What do AI voice agents and self-driving cars have in common? Brooke Hopkins, former head of technology at Waymo, argues that their performance can be evaluated similarly. Coval, a new Hopkins startup, is trying to do just that.
“When I left Waymo, I realized that many of the problems we were having at Waymo were exactly what the rest of the AI industry was facing,” Hopkins (pictured above, center) told TechCrunch. . “But everyone was saying this is a new paradigm and we have to come up with testing methods from first principles and basically everyone has to re-write everything. And I said, “Wait, we've spent the last 10 years trying to figure out how to make autonomous driving a reality.”
In 2024, she launched Coval, a platform that builds simulations to test and evaluate how AI voice and chat agents perform tasks, in the same way that Hopkins tested self-driving cars at Waymo. I decided to raise it. Coval can run thousands of simulations simultaneously, such as having agents make restaurant reservations or answer customer service questions asked through indirect methods.
Coval's technology evaluates agents based on a common set of metrics, but companies can also customize what they're looking for and continue evaluating regressions using Coval. Users can also capture this data and the insights it provides and provide it to end customers as a demo or monitoring tool to show them that their agents are working as intended.
“One of the biggest hurdles for companies to hire agents is that they have confidence that this is not just a smoke-and-mirrors demo,” Hopkins said. “Vendor selection is a very complex task for these executives, as it is very difficult to know what to request and even how to prove that these agents are doing what is expected. Because it’s difficult.’ And this allows our companies to really demonstrate and demonstrate that. ”
Hopkins actually developed the idea behind Coval during Y Combinator's summer 2024 batch, before launching the product to the public in October 2024. did. He said demand is strong and has exploded over the past two months, with customers asking how quickly they can get representation.

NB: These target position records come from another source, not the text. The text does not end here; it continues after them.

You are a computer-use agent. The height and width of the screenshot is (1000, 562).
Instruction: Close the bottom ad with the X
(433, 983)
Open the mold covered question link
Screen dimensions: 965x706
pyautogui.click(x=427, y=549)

It was evaluated.
The San Francisco-based startup announced a $3.3 million seed round led by MaC Venture Capital with participation from Y Combinator and General Catalyst. The startup will use the funding to strengthen its engineering team and strive to achieve product-market fit. Hopkins added that the company will also work on allowing users to evaluate other types of AI agents, such as web-based agents, in the future.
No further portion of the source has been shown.